→ **Document section**
Eleutherodactylus rubrimaculatus
- Conservation status: Least Concern (IUCN 3.1)

Scientific classification
- Kingdom: Animalia
- Phylum: Chordata
- Class: Amphibia
- Order: Anura
- Family: Eleutherodactylidae
- Genus: Eleutherodactylus
- Subgenus: Syrrhophus
- Species: E. rubrimaculatus
- Binomial name: Eleutherodactylus rubrimaculatus (Taylor and Smith, 1945)
- Synonyms: Syrrhophus rubrimaculatus Taylor and Smith, 1945

= Eleutherodactylus rubrimaculatus =

- Authority: (Taylor and Smith, 1945)
- Conservation status: LC
- Synonyms: Syrrhophus rubrimaculatus Taylor and Smith, 1945

Species of frog

Eleutherodactylus rubrimaculatus is a species of frog in the family Eleutherodactylidae. It is found in southeastern Pacific Chiapas, Mexico, and in the adjacent southwestern Guatemala. The specific name rubrimaculatus is Latin and means "spotted with red", and refers to the coloration of this species. Common names dusky chirping frog and red-spotted chirping frog have been coined for it.

→ **Task description**
Please proceed with the article on the frog Eleutherodactylus rubrimaculatus, continuing after its last sentence.

→ **Record excerpts**
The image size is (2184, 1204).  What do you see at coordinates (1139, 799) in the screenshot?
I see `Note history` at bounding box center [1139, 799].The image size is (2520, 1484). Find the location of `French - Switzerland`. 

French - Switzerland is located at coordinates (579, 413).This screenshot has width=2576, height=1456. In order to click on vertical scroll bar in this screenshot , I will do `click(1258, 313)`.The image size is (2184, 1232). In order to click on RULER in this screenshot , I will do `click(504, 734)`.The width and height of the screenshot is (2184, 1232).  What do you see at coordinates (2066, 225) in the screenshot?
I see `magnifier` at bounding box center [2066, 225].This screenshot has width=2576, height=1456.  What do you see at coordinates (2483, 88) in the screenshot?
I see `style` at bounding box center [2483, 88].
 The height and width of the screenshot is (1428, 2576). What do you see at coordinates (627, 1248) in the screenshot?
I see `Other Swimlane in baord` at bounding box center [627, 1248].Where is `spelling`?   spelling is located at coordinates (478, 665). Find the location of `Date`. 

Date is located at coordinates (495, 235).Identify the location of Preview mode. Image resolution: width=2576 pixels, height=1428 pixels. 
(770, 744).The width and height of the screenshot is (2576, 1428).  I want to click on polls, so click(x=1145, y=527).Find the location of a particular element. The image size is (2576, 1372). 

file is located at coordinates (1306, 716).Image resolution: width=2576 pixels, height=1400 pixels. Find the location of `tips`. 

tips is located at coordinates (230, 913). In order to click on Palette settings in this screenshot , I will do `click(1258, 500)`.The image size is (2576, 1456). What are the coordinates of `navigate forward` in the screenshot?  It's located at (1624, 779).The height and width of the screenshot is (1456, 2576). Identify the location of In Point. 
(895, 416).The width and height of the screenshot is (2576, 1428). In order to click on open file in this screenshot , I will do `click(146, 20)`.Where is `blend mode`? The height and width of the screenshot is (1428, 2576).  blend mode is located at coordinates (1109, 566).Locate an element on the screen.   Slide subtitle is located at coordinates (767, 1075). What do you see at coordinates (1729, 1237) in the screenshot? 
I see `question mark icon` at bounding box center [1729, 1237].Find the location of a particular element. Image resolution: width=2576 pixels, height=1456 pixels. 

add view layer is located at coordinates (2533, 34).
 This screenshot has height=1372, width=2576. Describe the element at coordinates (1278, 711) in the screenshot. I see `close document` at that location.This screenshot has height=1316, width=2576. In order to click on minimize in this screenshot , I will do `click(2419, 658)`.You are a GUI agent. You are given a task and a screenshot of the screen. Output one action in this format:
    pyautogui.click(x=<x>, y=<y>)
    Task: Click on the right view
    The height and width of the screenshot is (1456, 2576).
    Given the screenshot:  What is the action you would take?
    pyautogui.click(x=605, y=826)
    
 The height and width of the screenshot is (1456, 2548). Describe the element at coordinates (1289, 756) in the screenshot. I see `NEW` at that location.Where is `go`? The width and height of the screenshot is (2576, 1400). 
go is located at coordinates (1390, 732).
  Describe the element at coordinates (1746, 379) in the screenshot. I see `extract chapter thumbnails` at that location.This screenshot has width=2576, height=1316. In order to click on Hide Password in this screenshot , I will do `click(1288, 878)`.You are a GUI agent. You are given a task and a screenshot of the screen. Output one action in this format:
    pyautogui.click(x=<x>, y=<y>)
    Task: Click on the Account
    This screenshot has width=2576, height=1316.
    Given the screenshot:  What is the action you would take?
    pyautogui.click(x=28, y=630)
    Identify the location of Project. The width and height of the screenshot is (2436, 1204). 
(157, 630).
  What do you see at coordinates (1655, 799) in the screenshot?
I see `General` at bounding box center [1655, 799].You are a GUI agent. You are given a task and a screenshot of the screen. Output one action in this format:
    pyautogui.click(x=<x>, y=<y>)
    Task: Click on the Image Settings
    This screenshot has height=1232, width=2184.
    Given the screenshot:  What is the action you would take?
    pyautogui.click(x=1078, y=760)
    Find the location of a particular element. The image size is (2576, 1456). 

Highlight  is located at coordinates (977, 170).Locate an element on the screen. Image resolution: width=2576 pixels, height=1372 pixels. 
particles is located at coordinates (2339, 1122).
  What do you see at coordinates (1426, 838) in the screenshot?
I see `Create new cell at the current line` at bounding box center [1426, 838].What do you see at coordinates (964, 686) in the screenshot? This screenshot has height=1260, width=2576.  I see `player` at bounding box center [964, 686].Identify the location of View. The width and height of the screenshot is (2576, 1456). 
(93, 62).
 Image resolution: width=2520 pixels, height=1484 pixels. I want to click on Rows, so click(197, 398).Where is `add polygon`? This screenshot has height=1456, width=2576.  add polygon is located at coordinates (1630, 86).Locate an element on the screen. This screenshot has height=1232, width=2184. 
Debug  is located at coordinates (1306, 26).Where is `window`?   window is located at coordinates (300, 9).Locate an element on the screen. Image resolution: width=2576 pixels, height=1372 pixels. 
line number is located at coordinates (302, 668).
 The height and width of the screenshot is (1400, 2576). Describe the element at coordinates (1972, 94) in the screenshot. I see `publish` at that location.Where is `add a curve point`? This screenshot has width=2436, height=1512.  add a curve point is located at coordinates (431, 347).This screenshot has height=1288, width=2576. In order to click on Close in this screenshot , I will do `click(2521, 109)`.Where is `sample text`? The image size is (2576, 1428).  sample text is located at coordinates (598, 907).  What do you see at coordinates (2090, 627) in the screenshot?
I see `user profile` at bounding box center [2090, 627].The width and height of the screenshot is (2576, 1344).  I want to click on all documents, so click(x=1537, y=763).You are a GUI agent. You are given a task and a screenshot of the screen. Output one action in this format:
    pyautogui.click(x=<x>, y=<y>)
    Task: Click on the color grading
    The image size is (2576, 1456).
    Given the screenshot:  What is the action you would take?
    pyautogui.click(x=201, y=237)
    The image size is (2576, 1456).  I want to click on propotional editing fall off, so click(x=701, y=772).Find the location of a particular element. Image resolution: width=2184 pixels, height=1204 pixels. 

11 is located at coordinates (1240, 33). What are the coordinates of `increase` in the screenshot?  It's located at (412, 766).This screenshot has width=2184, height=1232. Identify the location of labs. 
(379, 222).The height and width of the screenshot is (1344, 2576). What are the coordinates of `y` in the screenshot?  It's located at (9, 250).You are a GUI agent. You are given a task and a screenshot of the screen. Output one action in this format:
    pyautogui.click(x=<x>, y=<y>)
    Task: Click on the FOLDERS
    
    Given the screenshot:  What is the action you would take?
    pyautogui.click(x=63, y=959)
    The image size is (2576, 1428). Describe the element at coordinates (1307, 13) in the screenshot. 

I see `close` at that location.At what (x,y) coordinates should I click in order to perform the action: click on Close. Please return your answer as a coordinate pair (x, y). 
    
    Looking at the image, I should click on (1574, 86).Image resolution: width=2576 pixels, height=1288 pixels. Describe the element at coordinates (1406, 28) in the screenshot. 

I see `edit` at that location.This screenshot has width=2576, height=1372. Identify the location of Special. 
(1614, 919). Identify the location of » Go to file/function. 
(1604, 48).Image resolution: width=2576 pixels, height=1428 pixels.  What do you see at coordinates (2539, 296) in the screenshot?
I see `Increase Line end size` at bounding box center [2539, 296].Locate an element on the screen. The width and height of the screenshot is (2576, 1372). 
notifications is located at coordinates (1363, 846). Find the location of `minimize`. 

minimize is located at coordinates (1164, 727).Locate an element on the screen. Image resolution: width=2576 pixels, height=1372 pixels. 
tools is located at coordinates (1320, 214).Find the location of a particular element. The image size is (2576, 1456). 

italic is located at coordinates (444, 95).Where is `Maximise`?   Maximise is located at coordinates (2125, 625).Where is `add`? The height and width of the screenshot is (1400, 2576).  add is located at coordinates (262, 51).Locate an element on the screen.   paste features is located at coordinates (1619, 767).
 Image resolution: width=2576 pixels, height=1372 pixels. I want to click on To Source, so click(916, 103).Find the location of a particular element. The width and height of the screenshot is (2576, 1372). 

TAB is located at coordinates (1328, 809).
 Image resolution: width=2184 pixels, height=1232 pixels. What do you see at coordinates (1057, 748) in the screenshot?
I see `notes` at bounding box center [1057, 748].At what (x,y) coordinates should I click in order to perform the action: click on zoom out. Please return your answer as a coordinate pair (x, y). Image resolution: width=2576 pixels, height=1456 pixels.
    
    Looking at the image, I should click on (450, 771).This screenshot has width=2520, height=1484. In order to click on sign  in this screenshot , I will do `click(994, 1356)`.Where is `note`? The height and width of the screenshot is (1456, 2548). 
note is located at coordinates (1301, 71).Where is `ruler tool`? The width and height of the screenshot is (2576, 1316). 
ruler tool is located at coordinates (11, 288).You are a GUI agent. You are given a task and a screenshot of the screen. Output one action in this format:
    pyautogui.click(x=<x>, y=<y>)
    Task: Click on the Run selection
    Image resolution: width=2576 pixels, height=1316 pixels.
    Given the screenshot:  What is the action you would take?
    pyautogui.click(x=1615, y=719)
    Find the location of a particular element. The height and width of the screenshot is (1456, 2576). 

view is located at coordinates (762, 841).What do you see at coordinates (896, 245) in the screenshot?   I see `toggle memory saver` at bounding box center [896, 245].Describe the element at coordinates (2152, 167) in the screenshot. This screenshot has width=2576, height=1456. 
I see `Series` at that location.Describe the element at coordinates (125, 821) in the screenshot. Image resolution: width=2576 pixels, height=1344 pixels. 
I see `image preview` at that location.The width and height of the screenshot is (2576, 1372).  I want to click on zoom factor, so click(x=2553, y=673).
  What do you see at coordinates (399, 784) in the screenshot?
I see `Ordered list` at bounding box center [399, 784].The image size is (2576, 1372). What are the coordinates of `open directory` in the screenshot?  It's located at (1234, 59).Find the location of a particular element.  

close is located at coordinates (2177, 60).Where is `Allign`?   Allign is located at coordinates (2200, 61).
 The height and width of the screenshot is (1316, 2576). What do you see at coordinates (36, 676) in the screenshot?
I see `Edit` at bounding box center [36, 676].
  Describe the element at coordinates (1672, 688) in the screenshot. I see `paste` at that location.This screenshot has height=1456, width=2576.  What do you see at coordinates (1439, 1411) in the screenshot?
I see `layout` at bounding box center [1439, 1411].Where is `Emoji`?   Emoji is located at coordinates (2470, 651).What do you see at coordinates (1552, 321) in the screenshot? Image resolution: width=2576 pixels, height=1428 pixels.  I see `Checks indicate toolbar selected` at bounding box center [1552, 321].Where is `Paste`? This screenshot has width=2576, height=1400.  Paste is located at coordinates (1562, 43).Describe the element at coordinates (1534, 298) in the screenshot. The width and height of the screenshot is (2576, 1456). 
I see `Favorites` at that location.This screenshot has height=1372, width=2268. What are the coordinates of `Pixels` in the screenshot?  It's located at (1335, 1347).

→ **Answer space**
==Description==
Adult males measure 18–24 mm and adult females (in a small sample) 19–23 mm in snout–vent length. The tympanum is distinct and relatively large. The digital tips are scarcely expanded. The inner metatarsal tubercle is elongate and twice the size of the small, conical
outer metatarsal tubercle. The dorsum is brown with small red spots. The venter is gray. Males have vocal slits.

==Habitat and conservation==
Eleutherodactylus rubrimaculatus occurs in cloud forests to about 1000 m above sea level. It is an abundant species within its restricted range, but habitat loss and alteration caused by agriculture and logging are major threats to it. It is found in Encrucijada and El Triunfo Biosphere Reserves in Mexico.